DYLAN AMIRIO
THE JAKARTA POST
Jakarta | Fri, July 13, 2018 | 08:49 amSwayed by the tunes: Seven-piece band Rumput performs at the @America center in Pacific Place Mall, SCBD, South Jakarta. (JP/Adeline Sunarjo)
On the edges of the United States’ eastern Appalachian region sits an unlikely but fitting representation of traditional Indonesian keroncong (folk music).
Hailing from Richmond, Virginia, the Rumput ensemble is a collective of diversely skilled musicians who came together to play the faraway sounds of Indonesian keroncong.
Led by ethnomusicology student Hannah Standiford, Rumput aims to fuse the roots of Appalachian folk music with Indonesian keroncong, a combination that works well on paper but has rarely been tried.
Having studied the art of keroncong herself, Standiford was able to fuse her love for Appalachian folk music and Americana with what she had learned from keroncong. As a result, her voice was able to match that of a traditional Indonesian keroncong singer and retain both the beauty of the song and her voice.
Having studied keroncong music under the Darmasiswa scholarship in Yogyakarta in 2015, Standiford is currently conducting ethnomusicology research on traditional Indonesian music under a Fulbright scholarship in Surakarta, Central Java.
The seven-piece Rumput band is now in the middle of a tour of Java, which is taking them from Jakarta to Semarang, Surabaya in East Java, Surakarta and Bandung in West Java.
The performance itself at the @America center in Pacific Place Mall in South Jakarta was made up of several classic keroncong or regional tunes songs as “Jali-Jali” and “Yen Ing Tawang Ono Lintang” (If There Are Stars in the Sky), along with their main act of combining wayang (shadow puppet) inspired shadow puppetry with classic American folklore and themes.
To do this, the ensemble brought their own “crankie” machine, which operated as a visual projection box fashioned by an illustrated scroll that is wound onto a spool and loaded into the box that serves as the viewing screen. The spool is then hand-cranked (hence the name) by an operator while the story is being told. Imagine it as a wayang screen but with scrolling, moving scenery.
Jack and the Beanstalk, the classic American bedtime story, was the subject of the ensemble’s performance. Delicately, the story was visually conveyed through shadow puppets, employing wayang-style movements and expressions through the brilliant illustrations of visual artist Beth Reid, all to the tune of the band’s original composition.

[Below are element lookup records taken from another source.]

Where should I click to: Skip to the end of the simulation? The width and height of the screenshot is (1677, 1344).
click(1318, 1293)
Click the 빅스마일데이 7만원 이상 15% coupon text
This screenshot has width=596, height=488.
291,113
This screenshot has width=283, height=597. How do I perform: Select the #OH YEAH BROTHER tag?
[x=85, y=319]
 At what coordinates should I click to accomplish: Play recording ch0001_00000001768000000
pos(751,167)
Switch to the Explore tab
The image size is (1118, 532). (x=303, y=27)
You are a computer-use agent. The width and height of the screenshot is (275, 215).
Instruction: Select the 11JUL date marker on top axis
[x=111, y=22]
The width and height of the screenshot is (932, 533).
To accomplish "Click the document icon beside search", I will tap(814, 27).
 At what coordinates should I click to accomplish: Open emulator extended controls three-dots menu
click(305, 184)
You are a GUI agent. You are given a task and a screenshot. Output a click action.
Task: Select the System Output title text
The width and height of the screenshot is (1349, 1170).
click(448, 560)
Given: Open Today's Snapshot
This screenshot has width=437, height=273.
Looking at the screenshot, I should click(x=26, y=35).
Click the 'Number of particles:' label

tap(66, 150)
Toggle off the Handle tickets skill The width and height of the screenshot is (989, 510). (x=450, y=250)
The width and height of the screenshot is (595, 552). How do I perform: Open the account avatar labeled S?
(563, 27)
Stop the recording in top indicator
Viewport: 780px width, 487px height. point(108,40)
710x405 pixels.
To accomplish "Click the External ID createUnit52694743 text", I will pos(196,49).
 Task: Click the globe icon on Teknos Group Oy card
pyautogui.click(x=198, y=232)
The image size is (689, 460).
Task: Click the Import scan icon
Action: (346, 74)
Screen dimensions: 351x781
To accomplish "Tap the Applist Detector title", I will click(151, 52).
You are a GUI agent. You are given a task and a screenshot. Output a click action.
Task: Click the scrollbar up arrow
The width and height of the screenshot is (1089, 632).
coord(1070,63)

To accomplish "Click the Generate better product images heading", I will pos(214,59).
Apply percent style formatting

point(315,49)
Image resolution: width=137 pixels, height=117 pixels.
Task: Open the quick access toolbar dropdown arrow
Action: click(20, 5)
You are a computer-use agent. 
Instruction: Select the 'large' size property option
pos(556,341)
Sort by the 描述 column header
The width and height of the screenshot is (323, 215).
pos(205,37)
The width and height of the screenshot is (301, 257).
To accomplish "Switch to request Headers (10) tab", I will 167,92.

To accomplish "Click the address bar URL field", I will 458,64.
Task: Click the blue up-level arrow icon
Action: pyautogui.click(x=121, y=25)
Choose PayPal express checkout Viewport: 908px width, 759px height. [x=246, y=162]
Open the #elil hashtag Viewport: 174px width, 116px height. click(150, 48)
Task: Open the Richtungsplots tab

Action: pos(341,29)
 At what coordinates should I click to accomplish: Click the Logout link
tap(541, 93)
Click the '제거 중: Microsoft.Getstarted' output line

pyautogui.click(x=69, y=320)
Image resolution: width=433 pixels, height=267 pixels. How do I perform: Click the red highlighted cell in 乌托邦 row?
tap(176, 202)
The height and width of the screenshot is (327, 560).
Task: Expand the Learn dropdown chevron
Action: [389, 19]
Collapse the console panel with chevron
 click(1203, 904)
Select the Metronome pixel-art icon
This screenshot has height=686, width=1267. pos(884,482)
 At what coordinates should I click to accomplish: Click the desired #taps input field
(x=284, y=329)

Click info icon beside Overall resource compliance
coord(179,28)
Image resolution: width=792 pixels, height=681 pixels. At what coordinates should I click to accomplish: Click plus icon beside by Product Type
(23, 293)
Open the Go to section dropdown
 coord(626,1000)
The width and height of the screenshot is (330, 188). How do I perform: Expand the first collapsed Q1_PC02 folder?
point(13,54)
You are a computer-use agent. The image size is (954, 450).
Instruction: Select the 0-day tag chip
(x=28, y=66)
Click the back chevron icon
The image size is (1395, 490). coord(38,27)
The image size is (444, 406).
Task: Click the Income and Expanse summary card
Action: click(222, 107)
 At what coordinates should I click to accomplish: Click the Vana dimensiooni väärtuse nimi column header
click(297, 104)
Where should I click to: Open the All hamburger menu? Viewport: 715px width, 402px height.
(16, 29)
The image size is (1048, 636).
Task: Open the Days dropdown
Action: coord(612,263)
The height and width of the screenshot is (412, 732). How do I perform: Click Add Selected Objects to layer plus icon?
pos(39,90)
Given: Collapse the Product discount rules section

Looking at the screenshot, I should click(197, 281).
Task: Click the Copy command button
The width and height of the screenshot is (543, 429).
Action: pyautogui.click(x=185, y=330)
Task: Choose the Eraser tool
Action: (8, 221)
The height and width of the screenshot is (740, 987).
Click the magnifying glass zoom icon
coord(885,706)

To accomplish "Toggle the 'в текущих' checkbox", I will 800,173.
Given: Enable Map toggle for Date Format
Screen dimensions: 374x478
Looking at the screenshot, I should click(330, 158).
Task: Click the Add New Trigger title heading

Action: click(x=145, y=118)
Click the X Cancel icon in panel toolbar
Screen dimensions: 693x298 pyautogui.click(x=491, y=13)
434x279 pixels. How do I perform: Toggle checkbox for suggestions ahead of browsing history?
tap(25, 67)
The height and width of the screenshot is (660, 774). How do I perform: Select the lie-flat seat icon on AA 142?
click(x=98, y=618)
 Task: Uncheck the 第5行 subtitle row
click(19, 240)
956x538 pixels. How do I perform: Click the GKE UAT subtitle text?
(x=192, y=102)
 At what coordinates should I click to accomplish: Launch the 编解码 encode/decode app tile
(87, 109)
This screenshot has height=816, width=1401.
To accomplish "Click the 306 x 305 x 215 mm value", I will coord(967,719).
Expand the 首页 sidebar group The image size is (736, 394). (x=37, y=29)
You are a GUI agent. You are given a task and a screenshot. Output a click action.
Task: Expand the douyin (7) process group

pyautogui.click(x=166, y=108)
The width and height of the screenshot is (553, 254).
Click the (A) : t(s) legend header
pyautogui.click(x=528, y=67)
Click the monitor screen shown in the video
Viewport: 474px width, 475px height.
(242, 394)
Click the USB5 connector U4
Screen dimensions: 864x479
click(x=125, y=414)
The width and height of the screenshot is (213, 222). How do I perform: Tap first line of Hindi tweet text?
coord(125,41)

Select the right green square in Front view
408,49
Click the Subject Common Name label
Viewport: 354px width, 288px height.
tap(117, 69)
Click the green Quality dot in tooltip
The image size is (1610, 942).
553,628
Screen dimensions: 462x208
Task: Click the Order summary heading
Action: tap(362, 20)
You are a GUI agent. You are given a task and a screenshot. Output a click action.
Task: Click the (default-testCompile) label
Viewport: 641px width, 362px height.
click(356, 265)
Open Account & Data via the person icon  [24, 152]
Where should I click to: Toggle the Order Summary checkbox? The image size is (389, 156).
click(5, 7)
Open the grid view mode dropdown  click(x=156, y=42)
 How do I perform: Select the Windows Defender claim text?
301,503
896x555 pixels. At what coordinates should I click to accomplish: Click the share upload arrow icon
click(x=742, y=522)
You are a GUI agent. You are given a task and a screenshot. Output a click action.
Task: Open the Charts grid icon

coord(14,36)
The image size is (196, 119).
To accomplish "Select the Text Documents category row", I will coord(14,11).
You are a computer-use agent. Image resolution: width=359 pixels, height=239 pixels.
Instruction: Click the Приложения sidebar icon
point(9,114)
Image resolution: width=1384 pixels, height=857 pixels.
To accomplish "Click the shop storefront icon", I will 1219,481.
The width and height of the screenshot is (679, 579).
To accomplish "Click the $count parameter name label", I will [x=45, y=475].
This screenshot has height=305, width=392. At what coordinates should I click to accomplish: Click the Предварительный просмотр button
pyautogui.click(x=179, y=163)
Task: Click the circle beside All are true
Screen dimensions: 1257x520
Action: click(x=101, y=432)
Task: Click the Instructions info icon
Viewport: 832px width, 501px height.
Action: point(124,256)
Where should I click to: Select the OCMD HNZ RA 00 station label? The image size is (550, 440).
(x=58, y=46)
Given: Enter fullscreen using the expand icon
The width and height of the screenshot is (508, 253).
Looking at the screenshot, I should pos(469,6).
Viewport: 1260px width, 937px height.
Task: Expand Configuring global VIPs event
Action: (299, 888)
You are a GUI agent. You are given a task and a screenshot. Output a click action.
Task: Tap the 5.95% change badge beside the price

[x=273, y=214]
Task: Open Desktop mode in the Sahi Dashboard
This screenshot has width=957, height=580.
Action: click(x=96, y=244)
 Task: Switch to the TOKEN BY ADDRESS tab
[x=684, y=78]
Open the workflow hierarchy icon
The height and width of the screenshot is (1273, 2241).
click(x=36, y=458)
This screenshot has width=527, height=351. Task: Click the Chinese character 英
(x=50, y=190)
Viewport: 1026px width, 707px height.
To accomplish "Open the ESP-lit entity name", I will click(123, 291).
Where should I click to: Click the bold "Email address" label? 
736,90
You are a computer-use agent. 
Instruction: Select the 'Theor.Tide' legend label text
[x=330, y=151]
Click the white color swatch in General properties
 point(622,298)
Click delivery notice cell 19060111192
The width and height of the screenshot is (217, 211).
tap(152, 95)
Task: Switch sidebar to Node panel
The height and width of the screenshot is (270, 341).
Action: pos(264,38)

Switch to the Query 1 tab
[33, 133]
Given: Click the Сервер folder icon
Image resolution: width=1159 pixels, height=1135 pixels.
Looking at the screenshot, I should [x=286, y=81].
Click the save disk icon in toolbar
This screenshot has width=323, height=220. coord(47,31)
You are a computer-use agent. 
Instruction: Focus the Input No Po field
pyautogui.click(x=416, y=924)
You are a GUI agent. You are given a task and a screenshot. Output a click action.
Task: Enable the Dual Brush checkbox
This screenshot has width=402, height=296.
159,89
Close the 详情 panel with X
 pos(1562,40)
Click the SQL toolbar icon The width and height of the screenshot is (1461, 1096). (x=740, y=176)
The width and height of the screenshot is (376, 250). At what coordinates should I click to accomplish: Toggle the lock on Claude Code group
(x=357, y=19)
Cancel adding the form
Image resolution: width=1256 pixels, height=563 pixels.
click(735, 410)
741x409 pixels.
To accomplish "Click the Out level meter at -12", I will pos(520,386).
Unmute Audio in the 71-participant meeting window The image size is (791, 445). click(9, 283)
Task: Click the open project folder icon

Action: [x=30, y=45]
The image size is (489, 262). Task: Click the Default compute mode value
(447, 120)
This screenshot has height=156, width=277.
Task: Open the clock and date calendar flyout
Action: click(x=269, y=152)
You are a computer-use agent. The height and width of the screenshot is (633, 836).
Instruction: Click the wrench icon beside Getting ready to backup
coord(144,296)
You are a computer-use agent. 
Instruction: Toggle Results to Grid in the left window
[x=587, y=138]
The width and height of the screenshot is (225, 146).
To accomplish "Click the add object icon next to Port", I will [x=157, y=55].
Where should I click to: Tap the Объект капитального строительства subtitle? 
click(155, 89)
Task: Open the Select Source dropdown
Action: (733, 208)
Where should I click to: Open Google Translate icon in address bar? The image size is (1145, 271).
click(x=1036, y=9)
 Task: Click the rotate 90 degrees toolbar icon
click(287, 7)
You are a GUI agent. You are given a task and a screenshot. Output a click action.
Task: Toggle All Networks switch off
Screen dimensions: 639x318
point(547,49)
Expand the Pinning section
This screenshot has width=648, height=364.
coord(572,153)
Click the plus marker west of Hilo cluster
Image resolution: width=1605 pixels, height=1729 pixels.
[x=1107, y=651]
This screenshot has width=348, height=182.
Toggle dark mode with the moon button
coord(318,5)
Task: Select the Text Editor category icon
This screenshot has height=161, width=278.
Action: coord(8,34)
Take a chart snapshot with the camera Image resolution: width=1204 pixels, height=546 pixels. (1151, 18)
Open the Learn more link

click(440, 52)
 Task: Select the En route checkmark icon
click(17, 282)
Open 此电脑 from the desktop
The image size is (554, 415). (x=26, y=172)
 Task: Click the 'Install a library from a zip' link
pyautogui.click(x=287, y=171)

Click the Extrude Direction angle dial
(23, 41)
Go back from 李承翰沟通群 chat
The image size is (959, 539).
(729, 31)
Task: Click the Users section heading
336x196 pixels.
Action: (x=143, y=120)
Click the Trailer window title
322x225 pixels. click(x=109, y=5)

It was folk music in its proper definition, as scenes mirroring what seems to be a classic Appalachian setting made up of dense, swampy woods and old, grand trees were serenaded by an interesting musical backdrop fusing bluegrass andkeroncong.
In some ways, the sounds that make up both styles are similar and connected, but no one had thought of combining the folk music of two very different countries in order to emphasize that similarity. How did Rumput manage to do so?
Standiford revealed that her first exposure to and interest in Indonesian traditional music was though her friend, Andrew McGraw, a fellow ethnomusicologist at the University of Richmond in Virginia. He was also part of the Rumput ensemble that night.
McGraw had studied Balinese gamelan and founded a free community Gamelan ensemble named the Gamelan Raga Kusuma, which welcomed anyone who was interested in playing.
“[The band members] met through this ensemble and little by little, our interest just grew from there,” Standiford said. “Initially, because I played the Balinese gamelan, it was what I intended to study in Indonesia before expanding it to the art of keroncong.”
Standiford also claimed that only two proper keroncong ensembles currently operate in the US, with Rumput being one of them and the other being the Orkes Pantai Barat based in the University of California, Riverside.
“At least [keroncong] is represented on both sides of the States!” she said.
In the US, Rumput plays mainly small house shows and in universities, mostly around their home town of Richmond. Sometimes, the ensemble gets to play at local bars, which is rather fascinating, considering that one would not really think to find the dulcet, meditative sounds of Indonesian keroncong gracing the atmosphere of a gritty American bar.
“How cool is that, eh?” Standiford commented.
“Oh, some people at the bars say the [keroncong] sounds weird to them, but they mostly still enjoy it. They feel it is very relaxing to them. So, I would say we’re bringing in the good kind of weird.”